- **Goal of the exercise**
Copy every item below verbatim, line for line.

- **Records supplied**
########################################

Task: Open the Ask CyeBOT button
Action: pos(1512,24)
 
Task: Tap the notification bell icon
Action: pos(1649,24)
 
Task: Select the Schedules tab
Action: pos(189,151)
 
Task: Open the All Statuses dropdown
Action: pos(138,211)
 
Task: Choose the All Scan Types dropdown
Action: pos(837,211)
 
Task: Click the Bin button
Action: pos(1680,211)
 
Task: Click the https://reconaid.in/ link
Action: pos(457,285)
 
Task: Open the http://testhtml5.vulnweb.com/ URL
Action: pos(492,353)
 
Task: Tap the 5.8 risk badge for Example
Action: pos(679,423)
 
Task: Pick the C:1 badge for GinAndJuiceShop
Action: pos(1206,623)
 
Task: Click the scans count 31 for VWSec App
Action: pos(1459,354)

########################################

- **Answer to this exercise**
Task: Open the Ask CyeBOT button
Action: pos(1512,24)
 
Task: Tap the notification bell icon
Action: pos(1649,24)
 
Task: Select the Schedules tab
Action: pos(189,151)
 
Task: Open the All Statuses dropdown
Action: pos(138,211)
 
Task: Choose the All Scan Types dropdown
Action: pos(837,211)
 
Task: Click the Bin button
Action: pos(1680,211)
 
Task: Click the https://reconaid.in/ link
Action: pos(457,285)
 
Task: Open the http://testhtml5.vulnweb.com/ URL
Action: pos(492,353)
 
Task: Tap the 5.8 risk badge for Example
Action: pos(679,423)
 
Task: Pick the C:1 badge for GinAndJuiceShop
Action: pos(1206,623)
 
Task: Click the scans count 31 for VWSec App
Action: pos(1459,354)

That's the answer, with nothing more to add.